SDK Usage

The timedb SDK provides a high-level Python interface for working with time series data. It handles unit conversion, series management, and DataFrame operations automatically.

Getting Started

Import the SDK:

import timedb as td
import pandas as pd
import pint

Database Connection

The SDK uses environment variables for database connection:

  • TIMEDB_DSN (preferred)

  • DATABASE_URL (alternative)

You can also use a .env file in your project root.

Schema Management

Creating the Schema

Before using the SDK, create the database schema:

td.create()

This creates all necessary tables. It’s safe to run multiple times.

Deleting the Schema

To delete all tables and data (use with caution):

td.delete()

WARNING: This will delete all data!

Inserting Data

The main function for inserting data is insert_batch(). It automatically:

  • Detects series from DataFrame columns

  • Extracts units from Pint Quantity objects or pint-pandas Series

  • Creates/gets series with appropriate units

  • Converts all values to canonical units before storage

Basic Example

import timedb as td
import pandas as pd
import pint
from datetime import datetime, timezone, timedelta

# Create unit registry
ureg = pint.UnitRegistry()

# Create sample data with Pint Quantity objects
times = pd.date_range(
    start=datetime.now(timezone.utc),
    periods=24,
    freq='H',
    tz='UTC'
)

# Create DataFrame with Pint Quantity columns
df = pd.DataFrame({
    "valid_time": times,
    "power": [100.0, 105.0, 110.0] * 8 * ureg.kW,
    "temperature": [20.0, 21.0, 22.0] * 8 * ureg.degC,
})

# Insert the data
result = td.insert_batch(df=df)

# result.series_ids contains the mapping of series_key to series_id
print(result.series_ids)
# {'power': UUID('...'), 'temperature': UUID('...')}

Using pint-pandas Series

You can also use pint-pandas Series with dtype annotations:

df = pd.DataFrame({
    "valid_time": times,
    "power": pd.Series([100.0, 105.0, 110.0] * 8, dtype="pint[MW]"),
    "wind_speed": pd.Series([5.0, 6.0, 7.0] * 8, dtype="pint[m/s]"),
})

result = td.insert_batch(df=df)

Custom Series Keys

Override default series keys (column names):

result = td.insert_batch(
    df=df,
    series_key_overrides={
        'power': 'wind_power_forecast',
        'temperature': 'ambient_temperature'
    }
)

Interval Values

For interval-based time series (e.g., energy over a time period):

start_times = pd.date_range(
    start=datetime.now(timezone.utc),
    periods=24,
    freq='H',
    tz='UTC'
)
end_times = start_times + timedelta(hours=1)

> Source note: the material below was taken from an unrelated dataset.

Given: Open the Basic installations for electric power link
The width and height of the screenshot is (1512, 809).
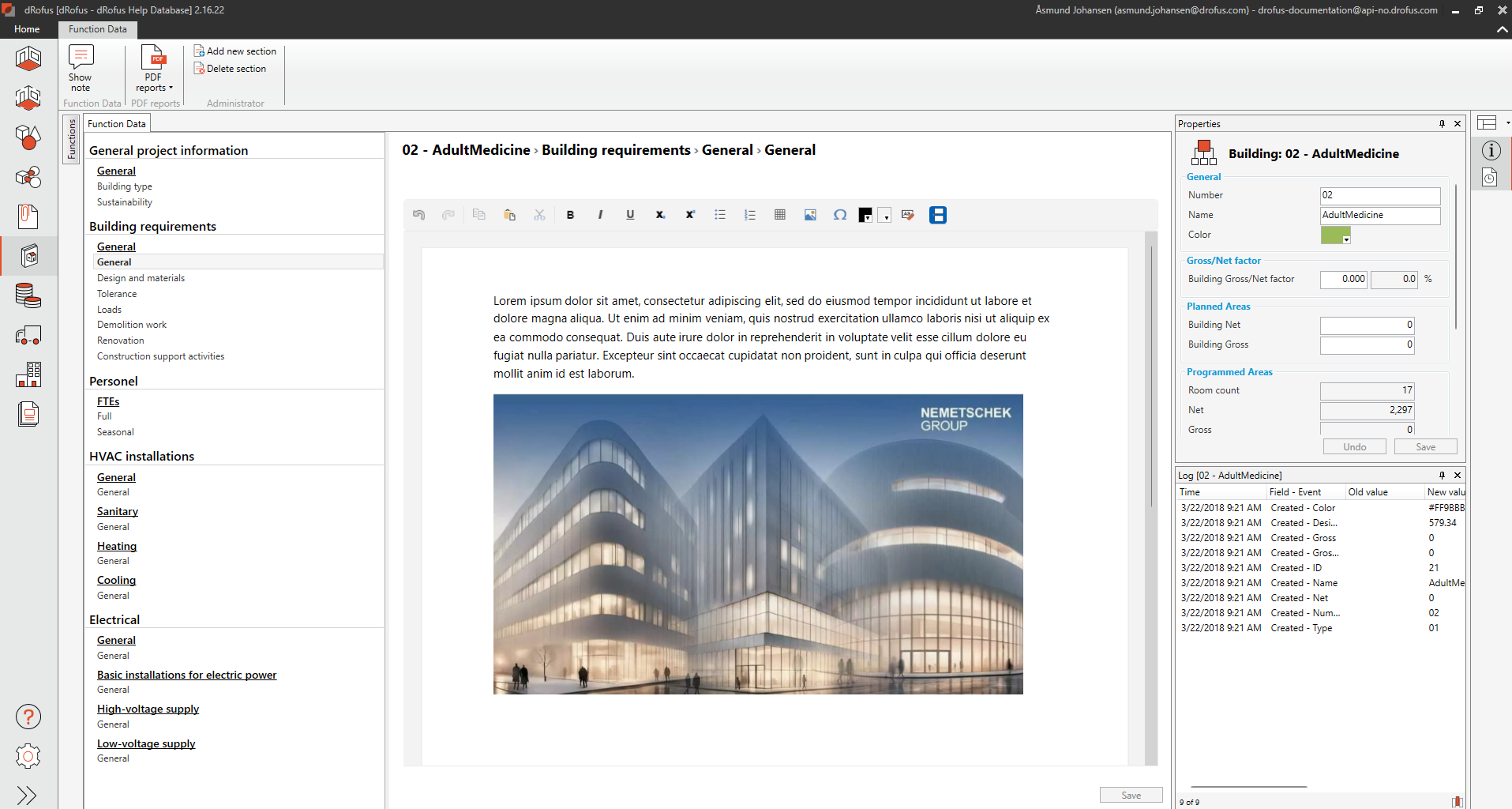Looking at the screenshot, I should point(186,675).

df_intervals = pd.DataFrame({
    "valid_time": start_times,
    "valid_time_end": end_times,
    "energy": [100.0, 105.0, 110.0] * 8 * ureg.MWh
})

result = td.insert_batch(
    df=df_intervals,
    valid_time_end_col='valid_time_end'
)

Advanced Options

Full function signature:

result = td.insert_batch(
    df=pd.DataFrame(...),
    tenant_id=None,  # Optional, defaults to zeros UUID
    run_id=None,  # Optional, auto-generated if not provided
    workflow_id=None,  # Optional, defaults to "sdk-workflow"
    run_start_time=None,  # Optional, defaults to now()
    run_finish_time=None,  # Optional
    valid_time_col='valid_time',  # Column name for valid_time
    valid_time_end_col=None,  # Column name for valid_time_end
    known_time=None,  # Time of knowledge (for backfills)
    run_params=None,  # Optional dict of run parameters
    series_key_overrides=None,  # Optional dict mapping column names to series_key
)

Reading Data

The SDK provides several functions for reading data.

Basic Read

Read time series values:

df = td.read(
    series_id=None,  # Optional, filter by series ID
    tenant_id=None,  # Optional, defaults to zeros UUID
    start_valid=None,  # Optional, start of valid time range
    end_valid=None,  # Optional, end of valid time range
    return_mapping=False,  # If True, return (DataFrame, mapping_dict)
    all_versions=False,  # If True, include all versions
    return_value_id=False,  # If True, include value_id column
    tags_and_annotations=False,  # If True, include tags and annotation columns
)

Returns a DataFrame with:

  • Index: valid_time

  • Columns: series_key (one column per series)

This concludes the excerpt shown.